When the ten-year-long Cultural Revolution ended in 1976, China’s economy was on the verge of collapse. Almost all of the daily necessities were rationed, from food to cloth, from bicycles to watches; one could hardly survive without ration coupons. Blackand-white television sets and telephones were considered luxury goods, far out of the reach of the masses. Private cars were unheard of. The foreign trade for 1978 was barely over $20 billion.3
Under the leadership of Deng Xiaoping, in the late 1970s the Chinese government initiated a series of drastic economic reforms. These measures were aimed at restructuring the economy and shifting from a central planning model to a free market one. With that also came the enormous shift from an agricultural society to an industrial one. The word “modernization” was the vogue of the day, and the Four Modernizations Program was the Chinese ambition to catch up with the West in the shortest possible period of time. To raise efficiency, plants were closed and workers were laid off in large numbers. To attract foreign investment, state assets were sold cheap to foreign companies that flooded into China to seek new opportunities.
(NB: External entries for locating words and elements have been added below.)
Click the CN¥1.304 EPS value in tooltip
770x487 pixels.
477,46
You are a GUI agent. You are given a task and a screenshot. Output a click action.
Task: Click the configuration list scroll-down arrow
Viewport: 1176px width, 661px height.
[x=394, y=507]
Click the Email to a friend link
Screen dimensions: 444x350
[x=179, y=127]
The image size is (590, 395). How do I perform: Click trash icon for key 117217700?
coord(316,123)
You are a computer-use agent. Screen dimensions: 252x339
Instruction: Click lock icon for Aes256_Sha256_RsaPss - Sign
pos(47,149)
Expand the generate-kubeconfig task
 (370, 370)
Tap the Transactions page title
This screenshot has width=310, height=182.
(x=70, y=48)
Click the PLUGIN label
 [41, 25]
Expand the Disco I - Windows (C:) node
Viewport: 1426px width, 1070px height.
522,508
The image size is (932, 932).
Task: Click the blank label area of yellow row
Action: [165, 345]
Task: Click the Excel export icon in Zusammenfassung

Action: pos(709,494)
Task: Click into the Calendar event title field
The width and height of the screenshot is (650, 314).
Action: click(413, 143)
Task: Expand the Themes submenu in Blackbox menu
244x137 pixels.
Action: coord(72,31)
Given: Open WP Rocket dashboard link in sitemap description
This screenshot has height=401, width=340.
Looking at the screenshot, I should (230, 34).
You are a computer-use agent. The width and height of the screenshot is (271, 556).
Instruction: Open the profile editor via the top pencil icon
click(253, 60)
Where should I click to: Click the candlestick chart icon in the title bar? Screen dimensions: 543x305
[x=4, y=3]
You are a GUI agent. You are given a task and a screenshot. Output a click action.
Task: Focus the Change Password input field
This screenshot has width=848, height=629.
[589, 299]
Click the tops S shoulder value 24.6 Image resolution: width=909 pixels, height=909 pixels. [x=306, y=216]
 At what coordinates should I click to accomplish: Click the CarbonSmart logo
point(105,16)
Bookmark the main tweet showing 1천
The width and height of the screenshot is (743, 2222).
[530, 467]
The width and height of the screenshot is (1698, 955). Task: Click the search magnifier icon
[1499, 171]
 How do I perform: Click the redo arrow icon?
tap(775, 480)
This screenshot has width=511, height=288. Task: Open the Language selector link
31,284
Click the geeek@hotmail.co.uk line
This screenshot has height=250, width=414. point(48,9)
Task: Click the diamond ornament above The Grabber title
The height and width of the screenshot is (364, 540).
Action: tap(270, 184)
The process was painful but the outcome was encouraging. After three decades of reform and relentless pursuit, China’s economy today compared to that of 1978 is like day and night. Material goods abound, and those ration coupons can only be seen in museums now. The standard of living for the world’s largest population has improved enormously: In 2006, the average annual income for urban residents was 11,759 yuan (RMB, reminbi, China’s currency) and 3,587 yuan for rural residents, up from merely 343 and 134 yuan, respectively, in 1978. China now has the largest cell phone population in the world and color televisions are commonplace. In less than twenty years, China has developed a manufacturing capacity of close to nine million cars per year, becoming the world’s third-largest car producer following the United States and Japan.4
Unmatched manufacturing resources, traditional business savvy, and aspirations to be “number one” have empowered China to advance in giant strides toward becoming a dominant player in the world economy. Today China is the world’s third-largest economy, with a gross domestic product of over 21 trillion RMB in 2006, up from 7 trillion RMB in 1996, and again from just over 1 trillion RMB in 1986. As the world’s third-largest trading nation, China’s imports and exports totaled $1,760 billion in 2006, eighty-eight times the amount of foreign trade in 1978. There are now 774 commodities of which China is the world’s number one exporter. Because of its huge market and opportunities, China attracted foreign direct investment of more than $69 billion in 2006, becoming the world’s second-largest recipient, just after the United States. China is also the world’s richest nation in terms of cash reserves—it reached $1.76 trillion at the end of April 2008; that amount exceeds the combined cash reserves of the G-7 nations.5 China’s economic achievement during the past three decades is probably unprecedented in human history. Though some of this growth has come at the loss of jobs in the United States and other countries, there are economists who believe that it has been an overall benefit to the world economy.
This spectacular growth has elevated China from being an economic backwater to an industrial powerhouse, yet at the same time has created tensions not only in the economy (such as between production and resources), but also in the environment and society as a whole. Moreover, some troubling issues will be increasingly scrutinized under an international light.
China’s population of 1.3 billion people is a double-edged sword: it has supplied a huge army of cheap labor to fuel the fast development, but has also fed a serious unemployment problem. For the next few years, there will be an estimated twelve million people without jobs, in addition to the surplus labor from the countryside, which is expected to reach 120 million.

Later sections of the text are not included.